Xiomara González, engenheira com mestrado em Comunicação Social, que é delegada da Federação das Mulheres Cubana (FMC), no bairro de Príncipe, em Havana, informa que se trata de uma questão inserida na política de saúde pública, cuja assistência em Cuba, como se sabe, é totalmente gratuita. É um item no capítulo da emancipação da mulher, como vários outros itens assegurando a educação dos filhos, a incorporação ao trabalho em igualdade de condições com os homens, com destaque aí para as mulheres camponesas, etc, etc.

 

“É um direito da mulher decidir e planejar sua descendência”, diz a representante da FMC ao lembrar a regulamentação contida no Código da Família. As mulheres grávidas são atendidas na rede de hospitais maternos e, nos casos de solteiras e de menores de idade, merecem um tratamento especial das assistentes sociais. Ela frisou a importância da capacitação da população e os cuidados com a saúde da mãe ao se decidir pela interrupção da gravidez.

 

No Brasil predomina o império da hipocrisia

 

Apesar de ser uma conquista já antiga em Cuba, a descriminalização do aborto na América Latina é um sonho ainda bem distante de se tornar realidade. Conforme noticiou o jornal argentino Página/12, edição de 18 de outubro último, o Uruguai veio se juntar a um pequenino grupo de países que reconhece o direito – racionalmente elementar – da mulher decidir o que fazer do seu próprio corpo. Além dos dois, apenas mais dois “latino-americanos”: a Guiana (antiga colônia inglesa, tem portanto o inglês como idioma) e o Porto Rico, que fala espanhol, mas é uma “colônia” dos Estados Unidos.

 

Países como o Brasil e a Argentina, mais desenvolvidos pelo menos do ponto de vista da economia capitalista, continuam atrasados nessa questão, sendo que as entidades feministas argentinas têm avançado mais nos debates e mobilizações. No Brasil não se vê qualquer avanço: ao contrário, na última eleição presidencial (2010) houve uma tenebrosa discussão do assunto, com a prevalência de posições medievais de setores religiosos, na busca de vantagens eleitorais para o candidato mais à direita (no caso, José Serra, do PSDB, que incorporou bandeiras ultra-direitistas na tentativa desesperada de vencer o pleito).

 

(Atente para o absurdo: as entidades que defendem a descriminalização não pedem uma legislação que mande fazer aborto ou obrigue a fazer aborto. Não. Defendem simplesmente que possa fazer aborto quem optar pelo aborto, uma decisão pessoal, sem criminalização. E com assistência médica do serviço público de saúde – uma questão de saúde pública -, para evitar que as mulheres pobres, ou seja, a grande maioria, morram ou sejam estropiadas em lugares clandestinos e precários. Na verdade, predomina o império da hipocrisia, próprio do capitalismo: quem tem dinheiro faz aborto sem qualquer risco, quem não tem se fode).

 

Chile ainda sob a legislação de Pinochet

 

Ainda sobre a América Latina e de acordo com a matéria do Página/12, o México tem uma situação peculiar: cada estado conta com seu Código Penal e todos permitem o aborto em casos de violação. Já no Distrito Federal (Cidade do México), desde 2007 foi autorizado o aborto até a 12ª. semana de gestação, com acesso ao serviço público de saúde. Segundo dados difundidos em abril último, na capital mexicana mais de 77 mil mulheres solicitaram abortar sob o amparo da lei.

 

Na Colômbia, a Corte Suprema sentenciou em 2006 como não puníveis os abortos nos casos de gravidez por violação, má formação do feto e risco de vida da mãe, mas o Congresso colombiano está dividido diante da decisão judicial.

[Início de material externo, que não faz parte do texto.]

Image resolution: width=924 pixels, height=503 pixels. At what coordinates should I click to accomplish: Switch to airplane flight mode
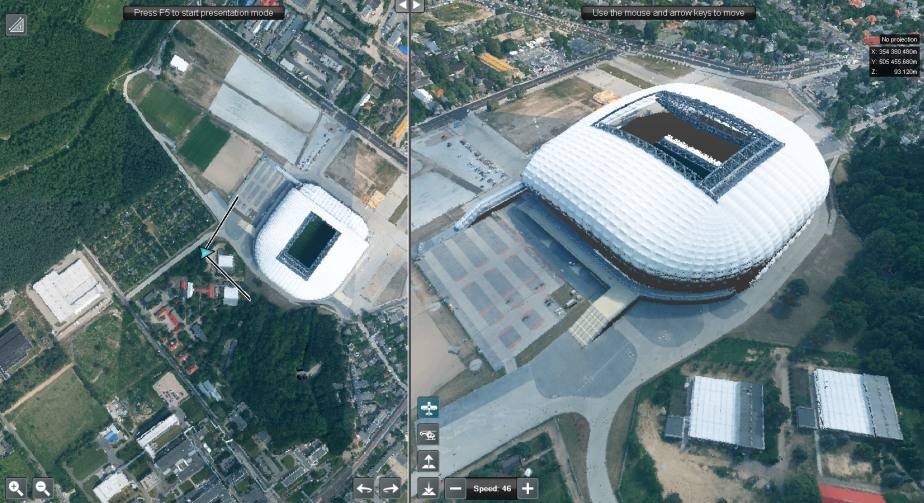pyautogui.click(x=428, y=408)
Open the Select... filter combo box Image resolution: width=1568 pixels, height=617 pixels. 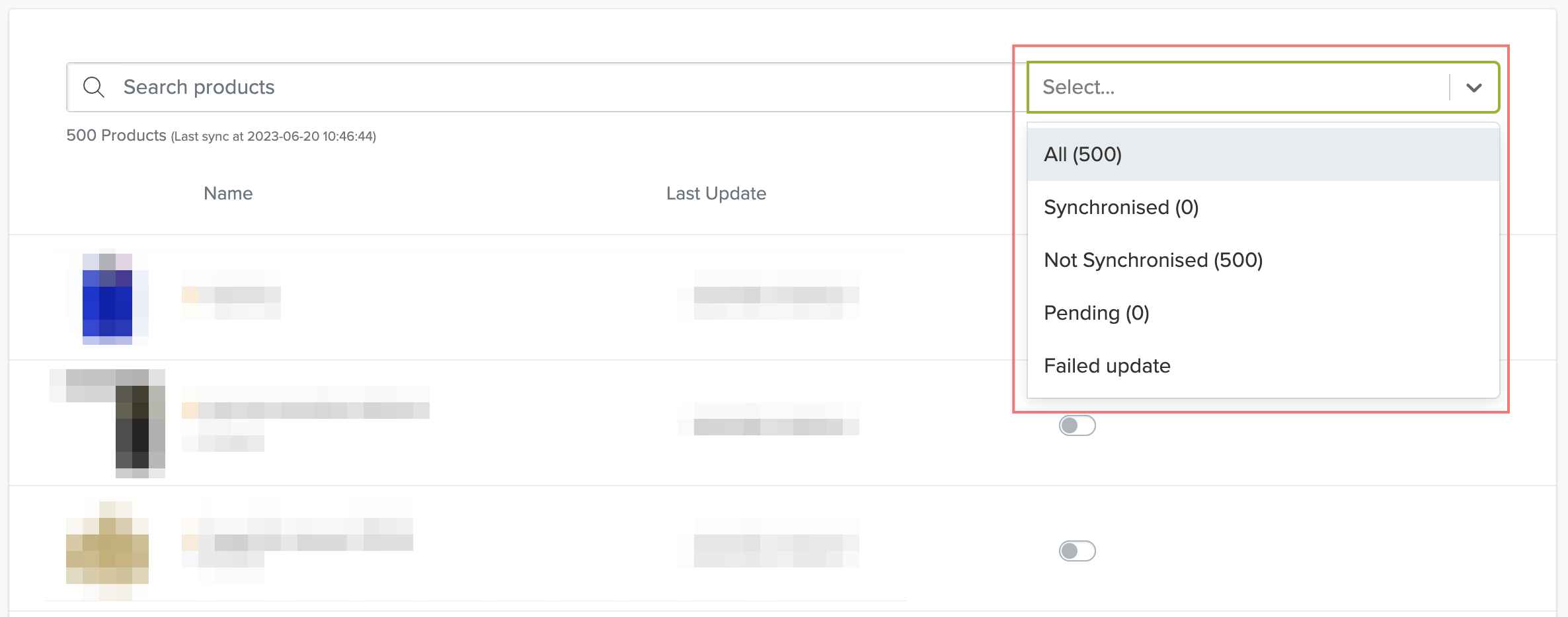1263,87
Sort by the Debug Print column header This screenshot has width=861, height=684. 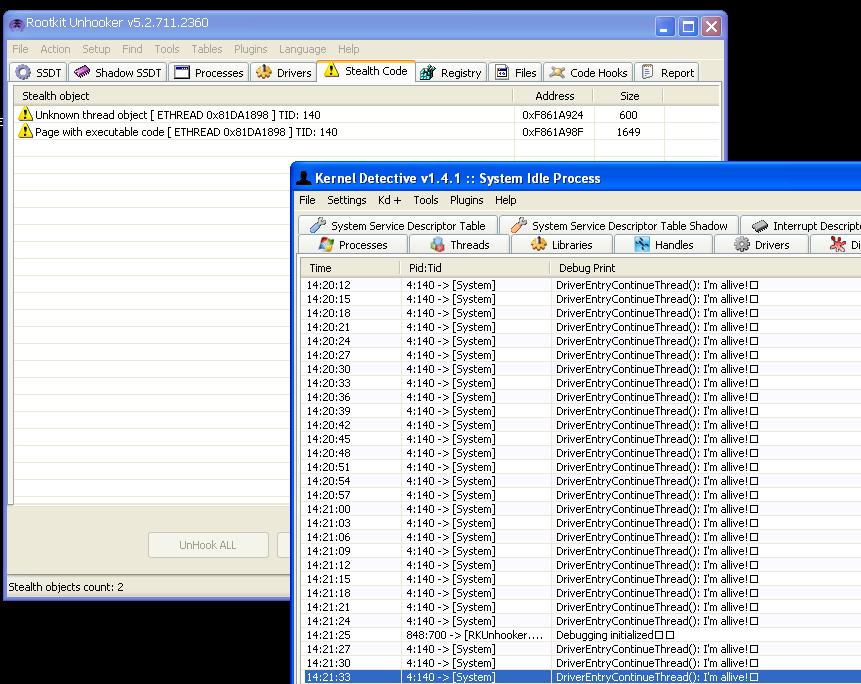coord(587,268)
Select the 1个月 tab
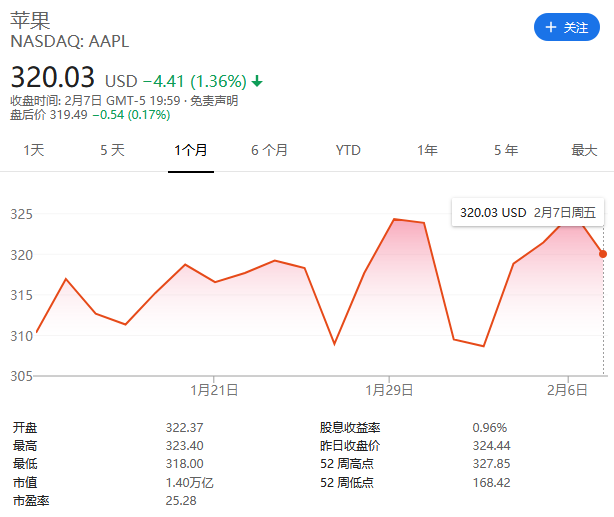 [x=190, y=150]
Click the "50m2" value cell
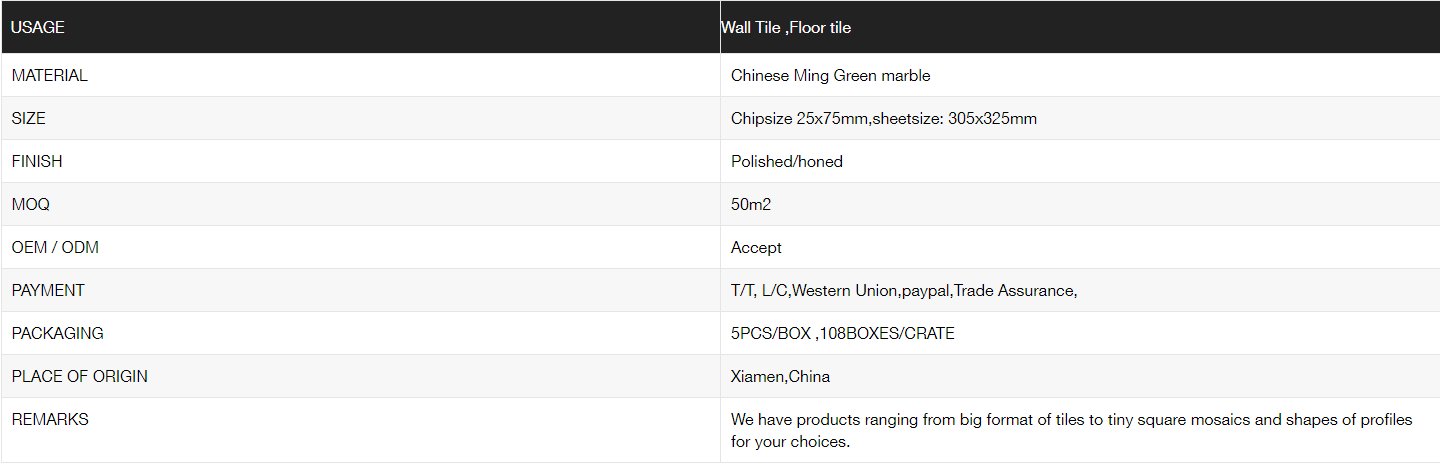The width and height of the screenshot is (1440, 465). [751, 204]
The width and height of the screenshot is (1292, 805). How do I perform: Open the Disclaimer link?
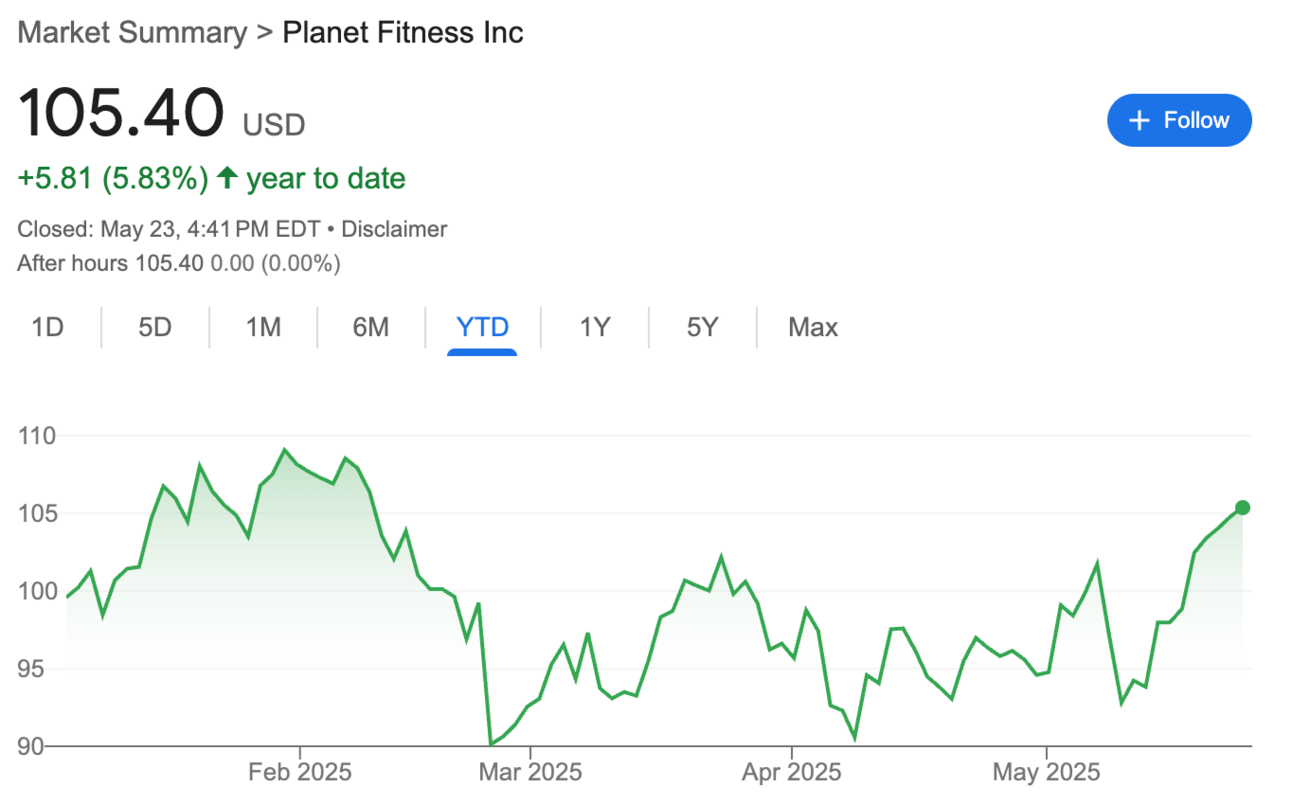[x=394, y=229]
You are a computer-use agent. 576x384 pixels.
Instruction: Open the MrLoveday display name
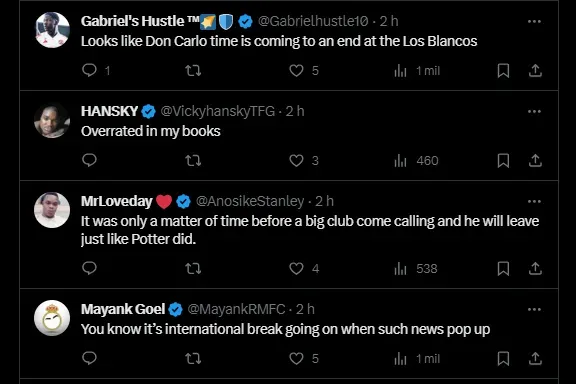[116, 201]
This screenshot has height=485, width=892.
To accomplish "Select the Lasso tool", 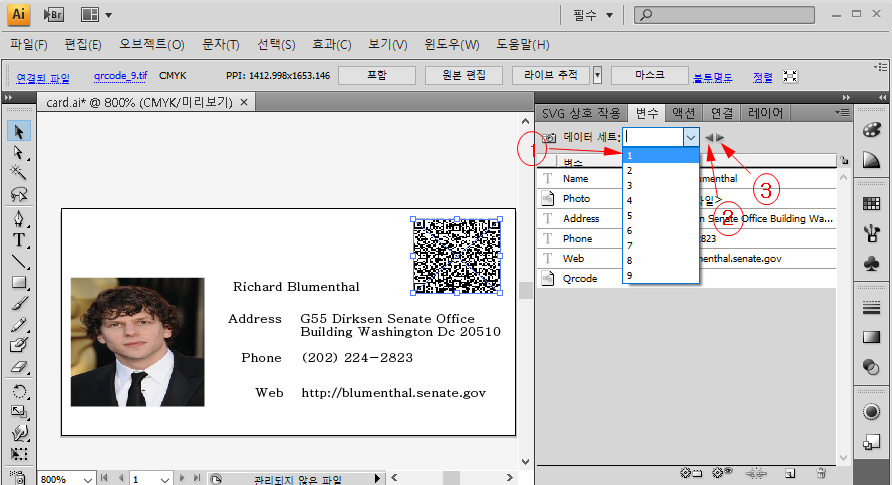I will pos(18,194).
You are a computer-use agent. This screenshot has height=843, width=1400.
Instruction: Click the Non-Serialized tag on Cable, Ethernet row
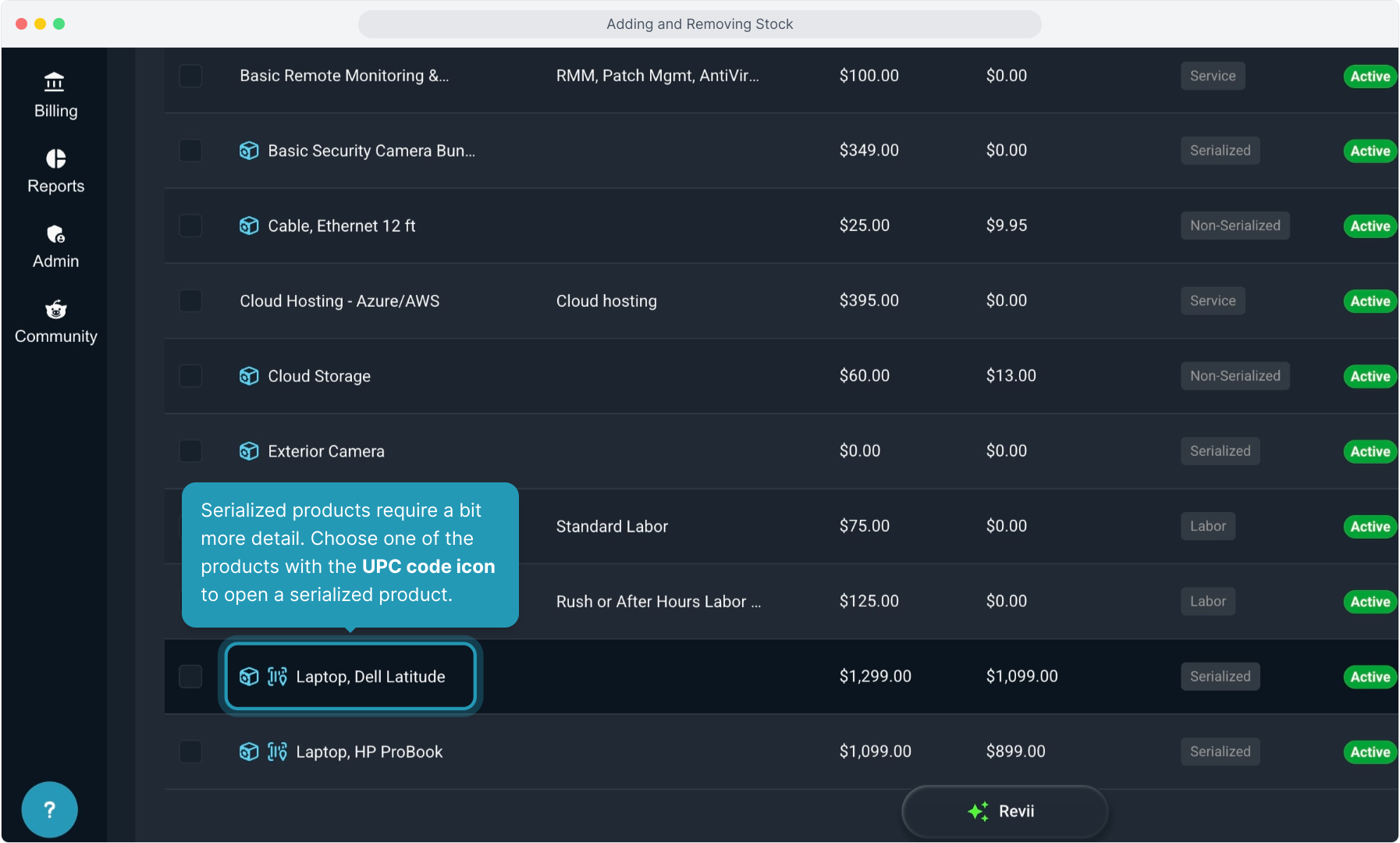pos(1235,226)
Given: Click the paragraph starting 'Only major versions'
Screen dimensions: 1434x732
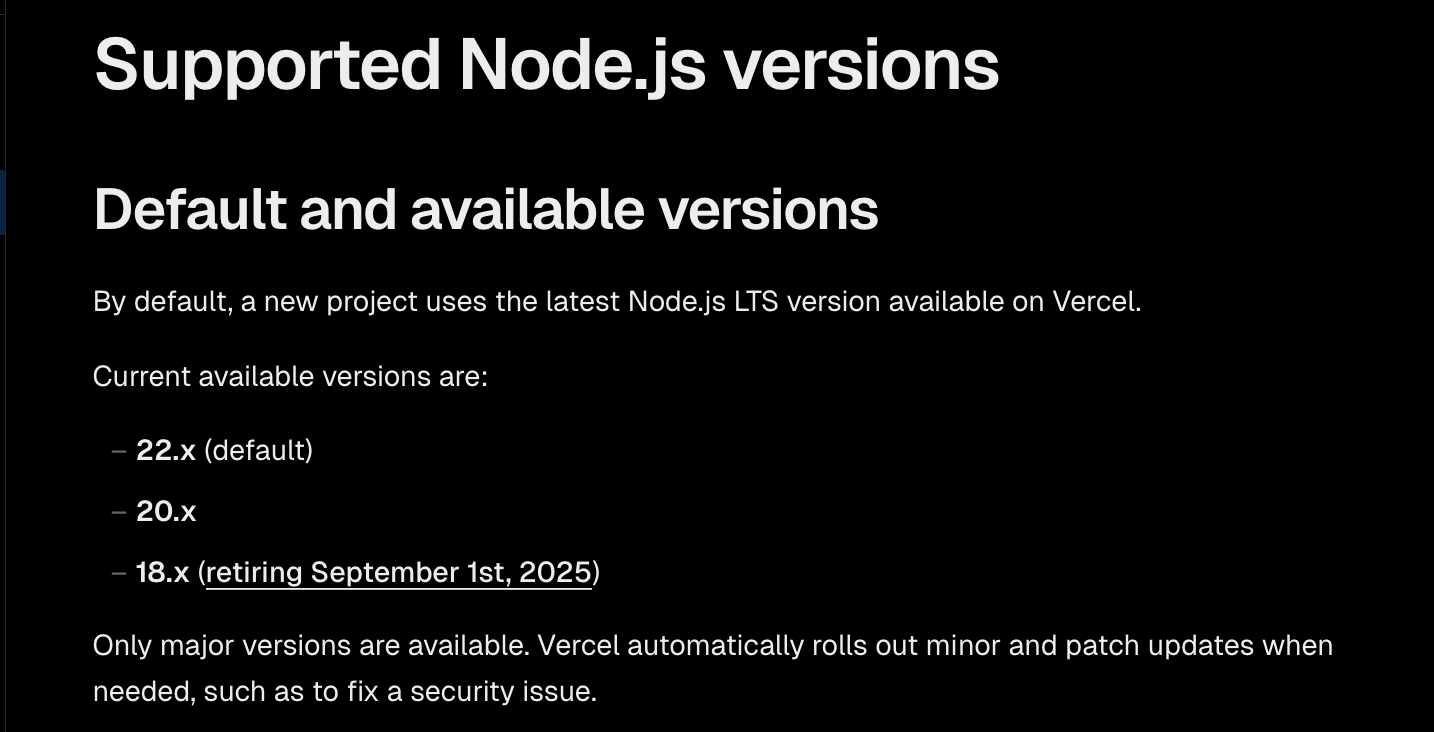Looking at the screenshot, I should click(x=713, y=668).
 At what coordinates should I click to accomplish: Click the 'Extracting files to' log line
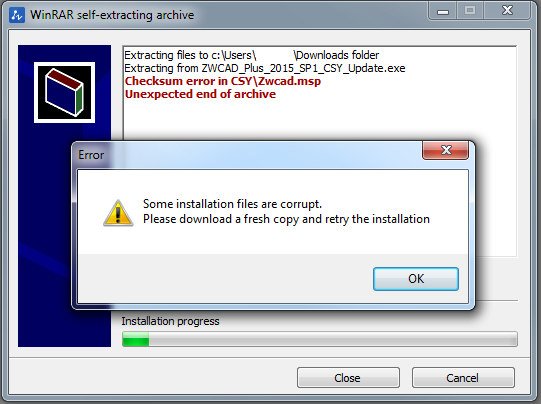(x=252, y=55)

Chile e Surinam – ainda conforme o jornal argentino – são os únicos países sul-americanos que punem a interrupção da gravidez em todos os casos. Em 2012, o Senado chileno rejeitou três projetos de lei que propunham restabelecer o aborto terapêutico, suprimido em 1989 pelo ditador Augusto Pinochet. El Salvador, Haiti, Honduras, Nicarágua e República Dominicana completam o grupo de sete países onde o aborto está totalmente proibido.